§ Study text:

=== Begin Enclosure ===

Records Show Tenet
Briefed Rice
on Al Qaeda Threat
By PHILIP SHENON and
MARK MAZZETTI, no the Web, October 2, 2006
JIDDA, Saudi Arabia, -- A
review of White House records has determined that George J. Tenet, then the
director of central intelligence, did brief Condoleezza Rice and other top
officials on July 10, 2001, about the looming threat from Al Qaeda, a State
Department spokesman said Monday.
The account by Sean McCormack came hours after Ms. Rice, the secretary of state,
told reporters aboard her airplane that she did not recall the specific meeting
on July 10, 2001, noting that she had met repeatedly with Mr. Tenet that summer
about terrorist threats. Ms. Rice, the national security adviser at the
time, said it was “incomprehensible” she ignored dire terrorist threats two
months before the Sept. 11 attacks.
Mr. McCormack also said records show that the Sept. 11 commission was informed
about the meeting, a fact that former intelligence officials and members of the
commission confirmed on Monday.
When details of the meeting emerged last week in a new book by Bob Woodward of
The Washington Post, Bush administration officials questioned Mr. Woodward’s
reporting.
Now, after several days, both current and former Bush administration officials
have confirmed parts of Mr. Woodward’s account.

=== End Enclosure ===

§ Task requirements:
**1.** Translate this sentence from the news article on Tenet and Rice into Spanish: "Now, after several days, both current and former Bush administration officials have confirmed parts of Mr. Woodward’s account."
**2.** According to the news article on Tenet and Rice, what position did Condoleezza Rice hold at the time of the July 10, 2001, meeting?
The dataset records play no role in this work.

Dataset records
=== Begin Enclosure ===

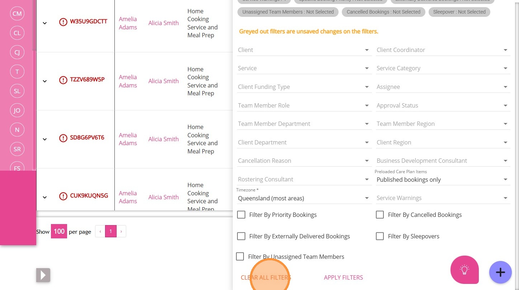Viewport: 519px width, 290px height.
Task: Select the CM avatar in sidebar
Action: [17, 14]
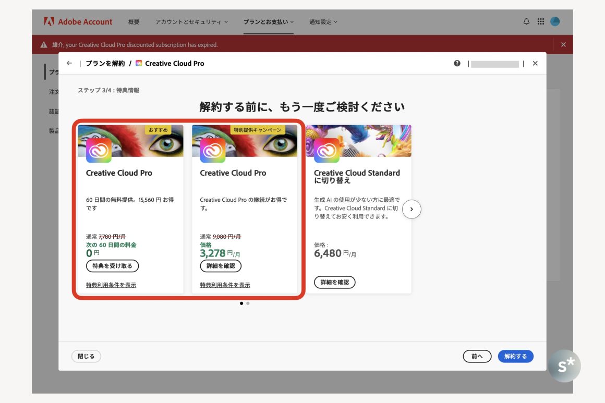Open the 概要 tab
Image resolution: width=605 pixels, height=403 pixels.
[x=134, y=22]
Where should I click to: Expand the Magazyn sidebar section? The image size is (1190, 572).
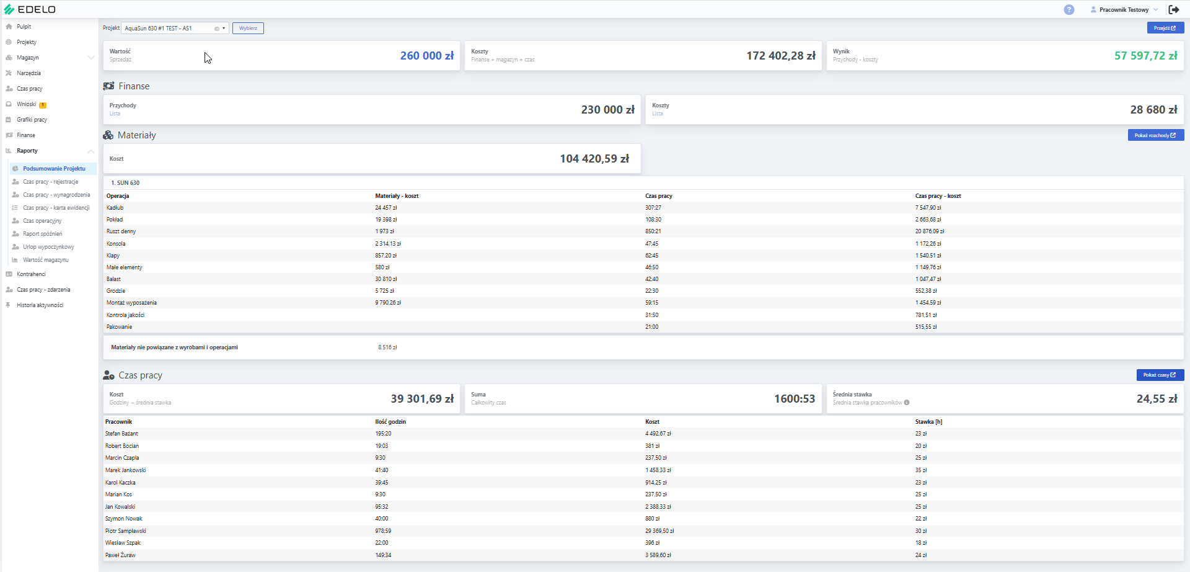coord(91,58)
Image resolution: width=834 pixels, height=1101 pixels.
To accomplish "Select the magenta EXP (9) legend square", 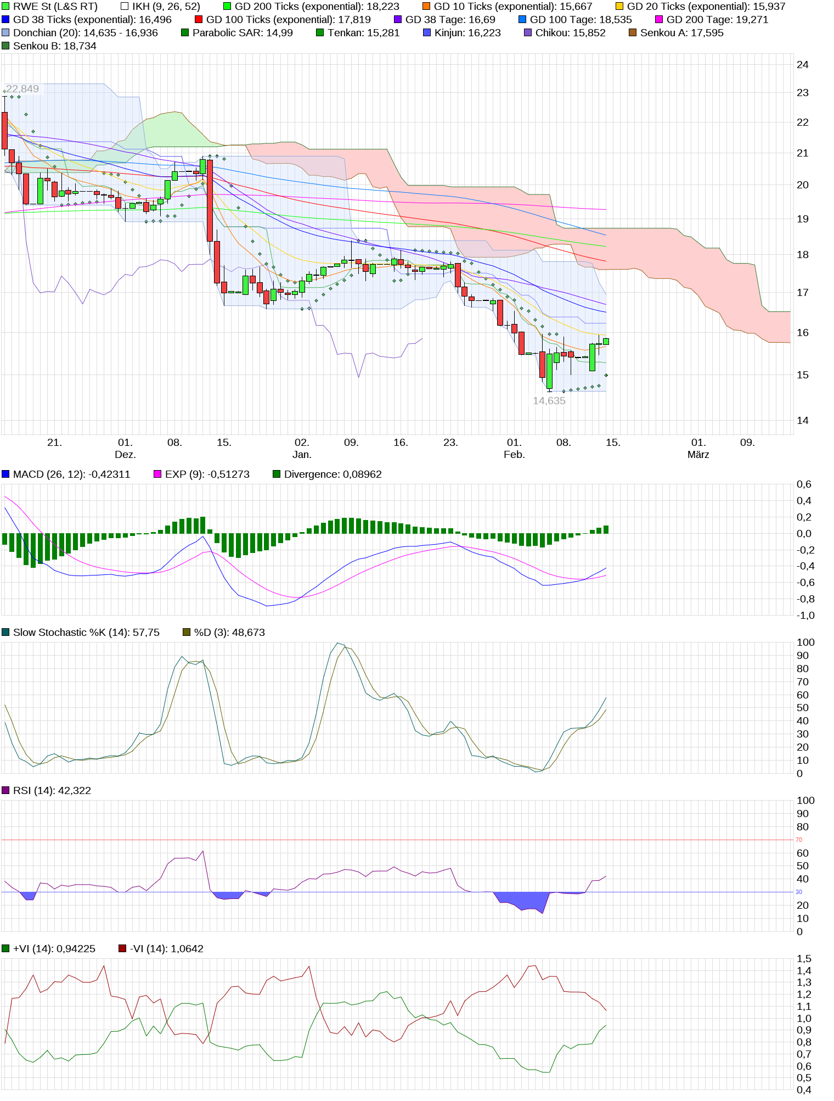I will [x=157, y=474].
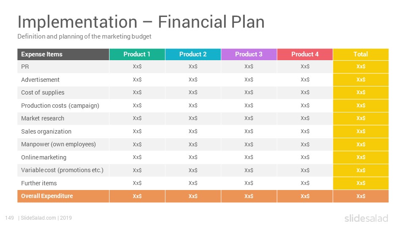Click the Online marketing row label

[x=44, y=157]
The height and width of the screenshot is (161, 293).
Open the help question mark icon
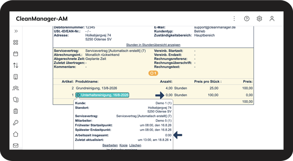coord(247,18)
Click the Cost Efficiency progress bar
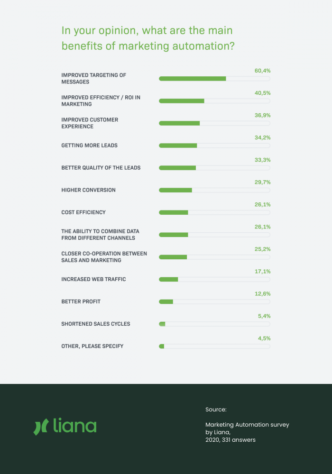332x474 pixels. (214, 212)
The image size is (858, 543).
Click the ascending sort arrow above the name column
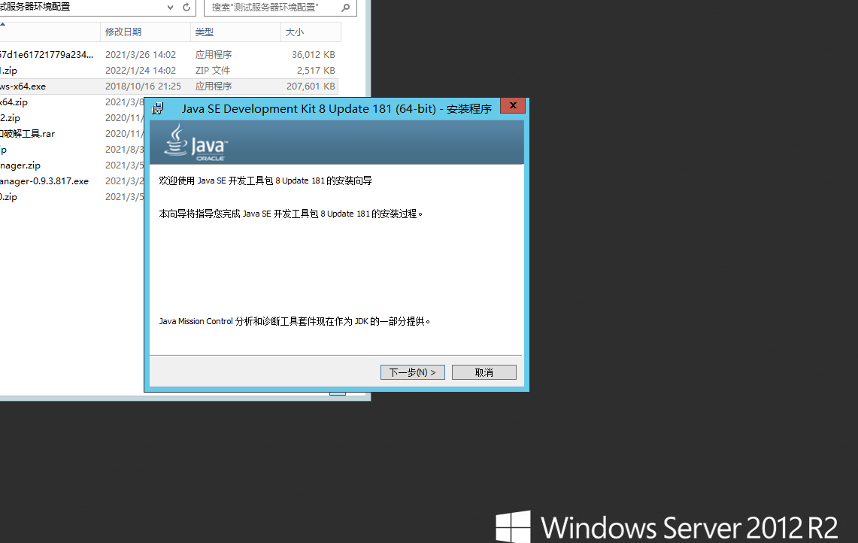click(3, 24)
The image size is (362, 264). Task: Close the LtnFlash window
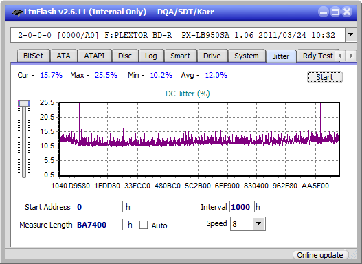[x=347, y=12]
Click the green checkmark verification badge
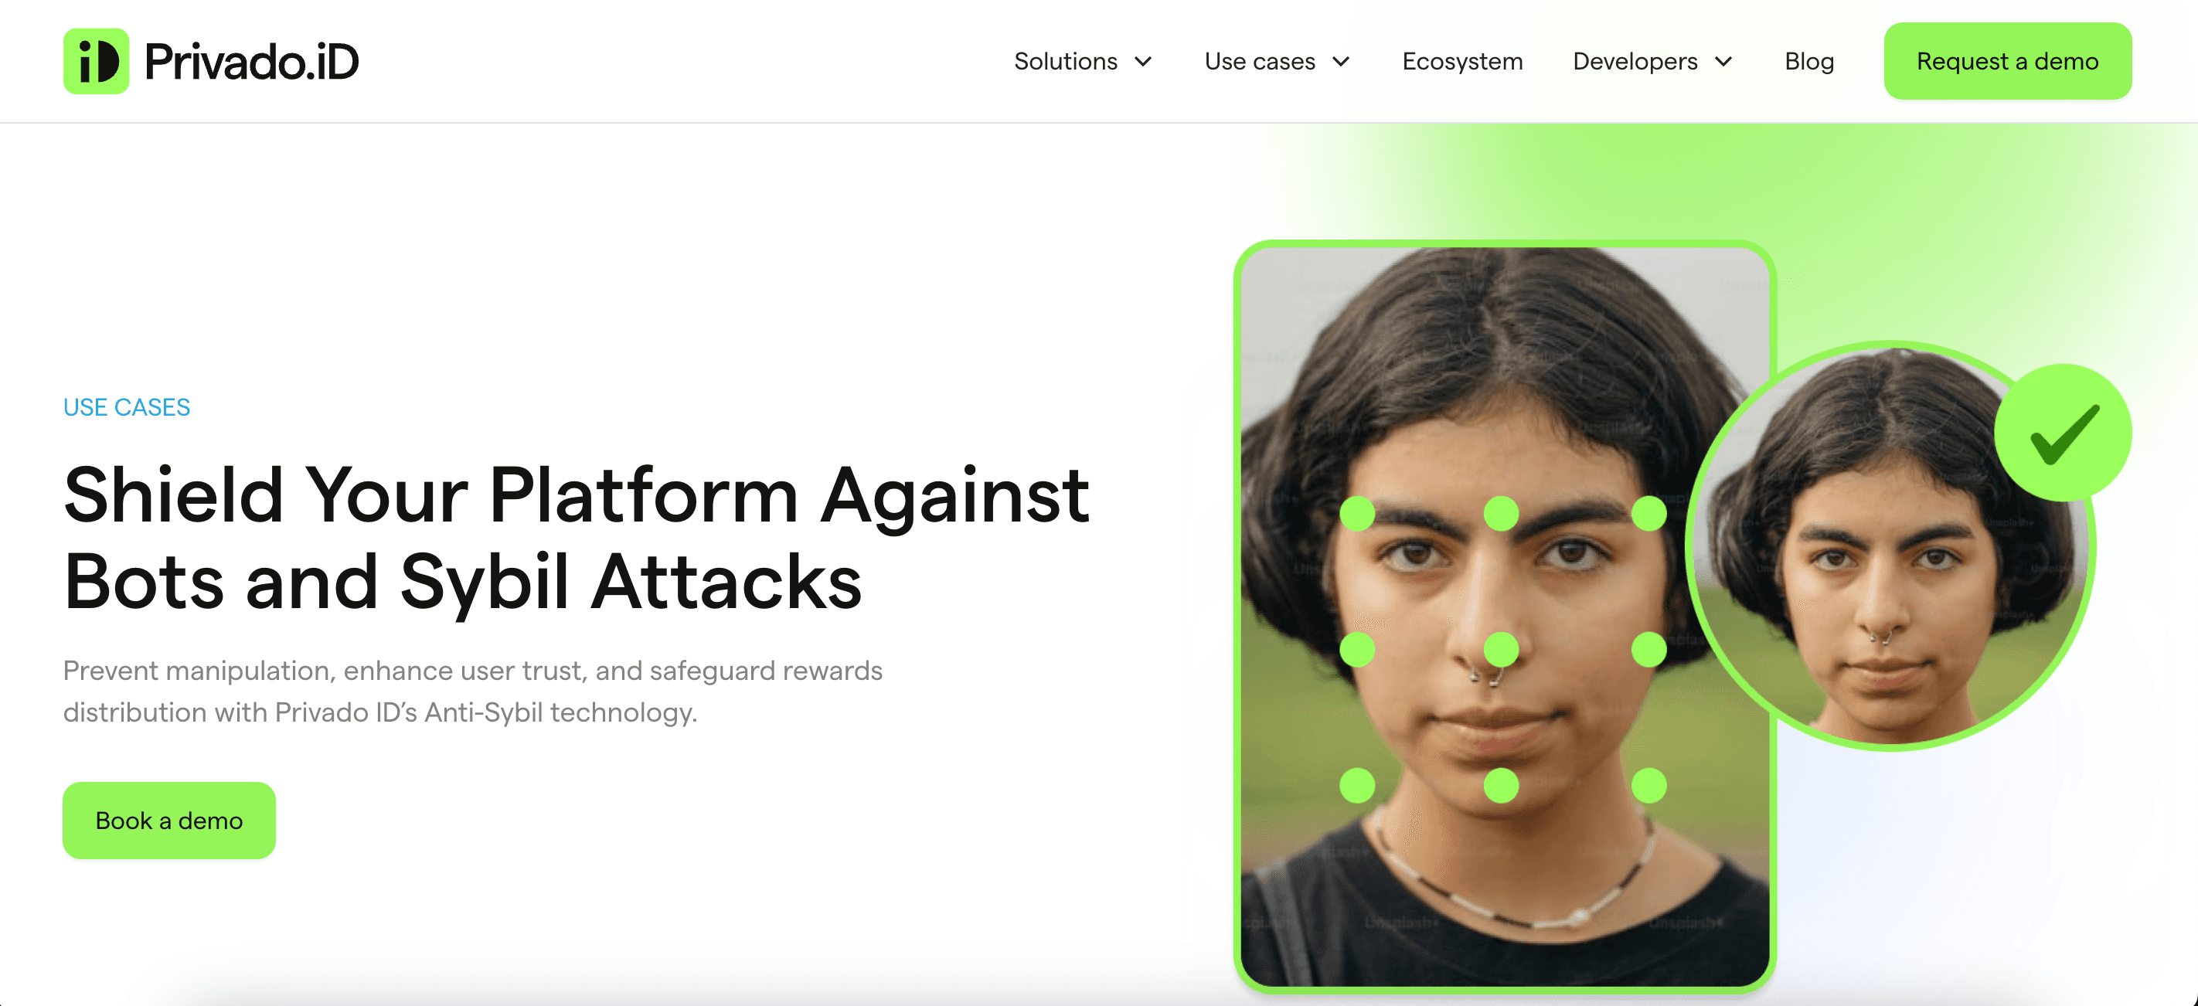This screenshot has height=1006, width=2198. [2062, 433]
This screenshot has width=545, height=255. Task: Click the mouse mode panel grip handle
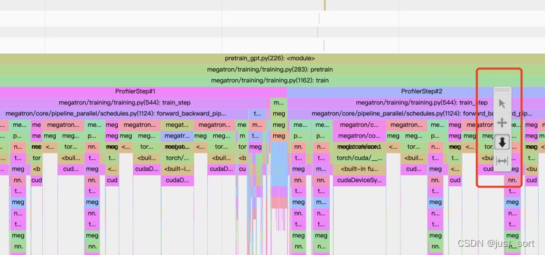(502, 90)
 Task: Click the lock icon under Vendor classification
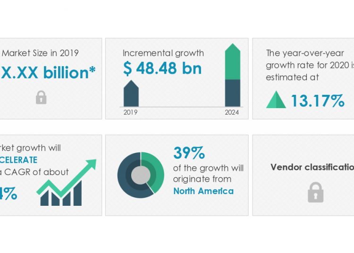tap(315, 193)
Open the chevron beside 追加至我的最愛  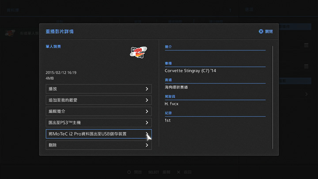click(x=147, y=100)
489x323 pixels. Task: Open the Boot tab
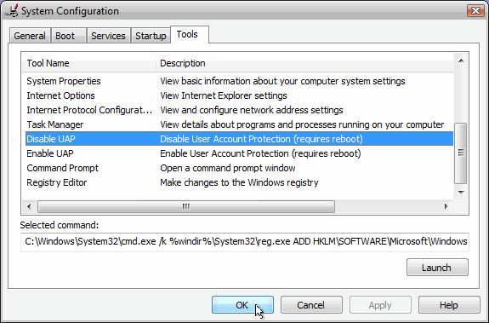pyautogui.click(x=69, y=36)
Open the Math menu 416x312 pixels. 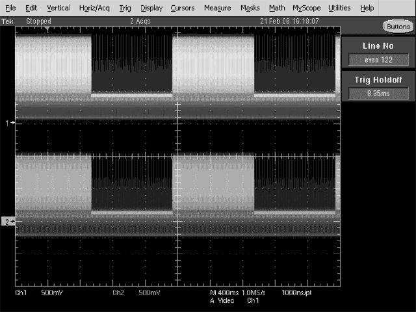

=== End Enclosure ===

§ Per-task answers:
**1.** Ahora, después de varios días, tanto funcionarios actuales como antiguos del gobierno de Bush han confirmado partes del relato del Sr. Woodward.

**2.** She was the national security adviser.